How infinite in faculty! in form!...in action how like an angel!
in apprehension how like a god! the beauty of the world!
the paragon of animals...this quintessence of dust!
Man delights not me...”
Tragic drama eschews the wisdom of accommodation, and the ease of letting be what is.
It is the story of the individual‟s passion to overcome the inevitability of logic, to surpass
what is possible.
It is now taken as given that the point of tragic drama is the self-realization of the
hero. Aristotle‟s recording of this defining feature was part of his effort to make tragedy
conform in the end to the dictates of rationality and show the superiority of knowledge
and reason over passion. The difficulty of his proposal is that it seems to reduce tragic
vision to an exercise in unreason, and return drama to a poetics of harmonic accord. The
appeal of such rational resolution is evidenced by the continued success Aristotle‟s
Poetics still commands. The recommendation of this essay, however, is that we keep an
open mind about the matter. Kant‟s distinction between beauty and sublimity, altered by
Schopenhauer, and dramatized by Nietzsche, that the genius of tragic drama requires
worshipping at the shrines of two gods--Apollo and Dionysos--suggests that the poetics
of tragedy may best be understood not as resolution, but as creating an aesthetic tension,
a dynamic portrait of unresolved conflict within the human condition itself.
Having said this, I should add the obvious codicil, already alluded to above, that
literature is a more complex phenomenon than any critical rule can or should hope to
accommodate. Tragic drama of course contains poetry of exceeding beauty, and there are
poems that brook tragic vision. There are, in Karsten Harries‟ expression, metaphors of
collusion and collision in both genres. Shakespeare‟s extended metaphors in Tragedies,
Histories, and Sonnets, often bridge beauty and sublimity. Lyric expression in the
absence of dramatic conflict still produces tragic vision. Consider two familiar examples
from the work of Yeats, who is the subject of Auden‟s remark quoted at the beginning of
this essay. The first is a vision out of animus mundi which ends The second Coming with
the lines “...and what rough beast its hour come round at last, slouches toward Bethlehem
to be born?”. The second example is a condensed image of lust and carnage which
comprehends so much of Greek epic and tragic literature in Yeats‟ lines from “Leda and
the Swan”: “...A shudder in the loins engenders there/ The broken wall, the burning roof
and tower,/ And Agamemnon dead.” The simple lyric beauty in such images has given
way to the sublime passion of tragic vision.
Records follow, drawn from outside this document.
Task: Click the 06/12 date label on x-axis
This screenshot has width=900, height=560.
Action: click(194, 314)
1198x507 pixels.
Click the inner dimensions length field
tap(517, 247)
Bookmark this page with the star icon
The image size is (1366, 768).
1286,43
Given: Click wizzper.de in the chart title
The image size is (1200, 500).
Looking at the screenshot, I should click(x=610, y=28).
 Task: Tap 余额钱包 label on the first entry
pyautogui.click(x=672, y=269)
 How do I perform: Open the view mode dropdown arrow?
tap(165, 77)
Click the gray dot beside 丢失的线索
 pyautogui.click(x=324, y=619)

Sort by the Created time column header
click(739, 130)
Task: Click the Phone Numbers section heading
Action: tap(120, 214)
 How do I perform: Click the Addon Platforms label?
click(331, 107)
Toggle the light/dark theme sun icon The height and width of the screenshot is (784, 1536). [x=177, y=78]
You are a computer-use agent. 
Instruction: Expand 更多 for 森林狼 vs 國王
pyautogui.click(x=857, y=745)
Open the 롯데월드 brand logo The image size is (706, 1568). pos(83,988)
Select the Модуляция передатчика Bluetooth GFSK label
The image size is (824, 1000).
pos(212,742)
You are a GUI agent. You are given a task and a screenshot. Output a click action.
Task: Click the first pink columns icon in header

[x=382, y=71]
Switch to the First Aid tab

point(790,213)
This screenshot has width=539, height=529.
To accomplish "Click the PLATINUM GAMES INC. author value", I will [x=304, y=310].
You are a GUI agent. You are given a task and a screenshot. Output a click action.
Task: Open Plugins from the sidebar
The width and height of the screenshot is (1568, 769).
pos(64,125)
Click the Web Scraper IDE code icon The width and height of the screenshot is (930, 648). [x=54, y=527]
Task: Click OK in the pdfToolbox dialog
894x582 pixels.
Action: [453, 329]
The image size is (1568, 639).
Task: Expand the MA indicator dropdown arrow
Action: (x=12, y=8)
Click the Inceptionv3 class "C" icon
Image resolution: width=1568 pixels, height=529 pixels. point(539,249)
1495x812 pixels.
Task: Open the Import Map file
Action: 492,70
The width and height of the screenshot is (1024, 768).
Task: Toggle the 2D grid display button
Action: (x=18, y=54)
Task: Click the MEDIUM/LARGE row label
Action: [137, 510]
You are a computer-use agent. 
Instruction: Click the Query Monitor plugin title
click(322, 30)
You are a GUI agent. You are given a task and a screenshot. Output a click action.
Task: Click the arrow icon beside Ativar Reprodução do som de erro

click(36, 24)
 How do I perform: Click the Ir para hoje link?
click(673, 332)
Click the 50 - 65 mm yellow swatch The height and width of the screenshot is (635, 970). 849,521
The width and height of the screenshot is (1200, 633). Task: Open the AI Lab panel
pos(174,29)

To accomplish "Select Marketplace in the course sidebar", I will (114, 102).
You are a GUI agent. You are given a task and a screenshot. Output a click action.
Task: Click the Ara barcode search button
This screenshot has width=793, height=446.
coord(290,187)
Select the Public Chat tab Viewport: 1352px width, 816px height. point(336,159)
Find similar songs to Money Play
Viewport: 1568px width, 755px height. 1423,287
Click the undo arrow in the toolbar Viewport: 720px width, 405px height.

What all this suggests is that the fundamental mode of poetry is being, and its
reconciling effect a poetics of beauty. The contrasting and complementary mode of
tragedy is action, and its conflicting tensions a poetics of sublimity. In life too, there are
optional perspectives, and we live them all. The poetry in and of life is not reducible to
these two literary paradigms, but they serve as limits. Recall Horace Walpole‟s remark
that for those who think, life is a comedy, for those who feel, a tragedy. Every
oversimplification which becomes memorable has its lesson. We have not discussed the
poetics of the comic, or the tragicomic, the poetics of work and leisure, of enjoyment and
worship. These too, form the fabric of our lives. We must in closing return to our original
point, that life itself is poetic, and the mode of its poiesis is a continuous process of
motion and change, growth and decay, death and regeneration. There are no final limits
here, and that, of course, is the beauty of it.